– Заткнись!
И на все мои попытки оправдаться, сказать хоть что-то в свою защиту он отвечал холодным и яростным «Заткнись!». Но, пожалуй, еще сильнее меня мучило и тревожило молчание Миле. Так мы перешли мост и зашагали к своей улице. Я шел в двух шагах от них, и сам понимая, как я глуп и смешон. В голове у меня вертелись слова, которые надо было бы сказать и которые объяснили бы то, что произошло. Видимо, подбирая эти слова, я что-то произнес вслух. И тут Миле остановился, обернулся и, прежде чем я успел что-то сказать или защититься, смачно плюнул в меня, забрызгав всего слюной. Если бы он ударил меня своей резиновой дубинкой, вероятно, я так не растерялся бы и, возможно, сумел бы ответить ударом на удар. В результате я остался стоять посреди улицы, утираясь рукавом, а те двое удалялись, как мне казалось, необыкновенно быстро. Словно бы они летели, а время стояло.
У маленьких людей, которых мы зовем детьми, есть свои горести и свои мучительнейшие страдания. Став взрослыми и умудренными, они о них забывают. Вернее, теряют из вида. Если бы нам удалось вернуться в детство, сесть снова за парту начальной школы, с которой мы давно расстались, мы их снова увидели бы. Горести эти и страдания продолжают существовать, продолжают жить, как любая другая реальность.
Сейчас, когда за спиной столько лет и событий, трудно, да и невозможно меркой сегодняшнего опыта и словами, служащими для выражения сегодняшних чувств, описать первую в жизни бессонницу, муки и терзания из-за презрения атаманов Миле и Палики, из-за насмешек всей ребячьей уличной ватаги. Каждая попытка оправдаться, поправить дело лишь усугубляла мое положение и обрекала на еще большие унижения и одиночество.
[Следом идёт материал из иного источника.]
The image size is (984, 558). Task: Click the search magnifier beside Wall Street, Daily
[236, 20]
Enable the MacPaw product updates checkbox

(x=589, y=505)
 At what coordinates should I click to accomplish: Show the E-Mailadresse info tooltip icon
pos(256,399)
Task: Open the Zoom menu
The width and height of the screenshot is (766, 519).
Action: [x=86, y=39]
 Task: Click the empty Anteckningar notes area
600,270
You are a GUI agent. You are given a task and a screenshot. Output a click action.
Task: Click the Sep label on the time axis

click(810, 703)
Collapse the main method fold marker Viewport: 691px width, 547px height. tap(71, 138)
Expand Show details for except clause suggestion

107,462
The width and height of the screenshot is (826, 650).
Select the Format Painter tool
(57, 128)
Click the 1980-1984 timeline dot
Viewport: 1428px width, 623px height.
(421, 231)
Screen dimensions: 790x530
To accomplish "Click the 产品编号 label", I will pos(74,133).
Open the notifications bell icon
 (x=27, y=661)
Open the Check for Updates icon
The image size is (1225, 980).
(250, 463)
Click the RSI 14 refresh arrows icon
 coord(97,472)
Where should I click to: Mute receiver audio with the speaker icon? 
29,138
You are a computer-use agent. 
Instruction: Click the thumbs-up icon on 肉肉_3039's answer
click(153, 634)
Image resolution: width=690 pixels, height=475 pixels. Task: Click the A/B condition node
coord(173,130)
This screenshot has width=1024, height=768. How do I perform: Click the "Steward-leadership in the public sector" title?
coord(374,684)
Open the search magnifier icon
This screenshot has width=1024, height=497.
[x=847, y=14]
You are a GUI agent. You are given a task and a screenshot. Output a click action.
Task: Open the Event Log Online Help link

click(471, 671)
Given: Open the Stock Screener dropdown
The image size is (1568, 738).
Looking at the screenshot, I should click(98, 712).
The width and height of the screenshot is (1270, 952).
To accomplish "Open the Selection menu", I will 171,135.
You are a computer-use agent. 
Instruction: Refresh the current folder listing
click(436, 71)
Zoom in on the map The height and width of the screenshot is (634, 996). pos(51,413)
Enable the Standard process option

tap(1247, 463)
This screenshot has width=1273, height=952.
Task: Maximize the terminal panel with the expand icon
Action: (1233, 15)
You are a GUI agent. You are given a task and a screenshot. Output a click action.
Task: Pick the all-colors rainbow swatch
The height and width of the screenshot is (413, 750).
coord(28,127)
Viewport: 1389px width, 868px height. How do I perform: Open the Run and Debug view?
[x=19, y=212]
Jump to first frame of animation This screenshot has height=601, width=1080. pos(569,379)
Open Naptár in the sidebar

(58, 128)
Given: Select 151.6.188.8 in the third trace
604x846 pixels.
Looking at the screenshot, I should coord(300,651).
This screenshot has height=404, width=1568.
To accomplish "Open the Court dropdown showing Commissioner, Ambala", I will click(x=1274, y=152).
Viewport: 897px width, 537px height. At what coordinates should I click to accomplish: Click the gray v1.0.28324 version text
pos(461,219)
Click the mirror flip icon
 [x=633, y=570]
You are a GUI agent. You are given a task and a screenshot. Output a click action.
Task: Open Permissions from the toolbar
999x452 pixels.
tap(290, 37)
Палика рассказывал всем про мой позор и в лицах карикатурно изображал, как глупо я проворонил жиденка, а ребята, окружив его, громко хохотали и отпускали на мой счет шуточки. Миле молчал, не желая ни видеть меня, ни слышать обо мне. Ребята с других улиц показывали на меня пальцем. А я не отрывал глаз от земли, в школе на переменах прятался в уборной и домой возвращался окольными улицами, как прокаженный. Дома я не мог ни с кем поделиться, а тем более попросить защиты или утешения. Кажется, именно тогда я почувствовал то, в чем позднее полностью убедился: в самых глубоких наших душевных терзаниях родители мало чем могут нам помочь, мало или ничем.
Шли дни, а меня ни на миг не покидало сознание моего унижения. Мой детский мир рухнул, и обломки его лежали у моих ног. Я стоял над ними бессильный, ничего не понимая и зная только одно: я страдаю. Стоял в полной растерянности, не видя, куда податься, где мне, опозоренному, униженному и одинокому, найти под этим небом место? Как я должен относиться к Миле, Палике и остальным ребятам, с которыми я всей душой хотел бы быть равноправным товарищем, а как – к еврейским ребятам, которых, похоже, надо преследовать и бить, а я не могу и не умею этого делать?
Наконец время как-то сгладило это происшествие, хотя я так и не нашел ответа на свои вопросы. Мало-помалу я помирился с ребятами. Видимо, они простили меня. Или забыли? Этого я уже не помню. Однако больше никогда не брали с собой на подобные подвиги. А я долго еще помнил тот день, и иногда он снился мне. Снилось почти всегда одно и то же: еврейский мальчик с мученическим лицом пробегал мимо меня, легкий и неудержимый, как ангел, и я снова пропускал его, не ударив, хотя наперед знал, чем это мне грозит. Или: я стою посреди улицы оплеванный и одинокий под беспощадным светом дня, и время стоит, а товарищи стремительно удаляются. Лишь много позже годы молодости вытеснили этот эпизод из моей памяти. Но это уже было забвение, смерть детства.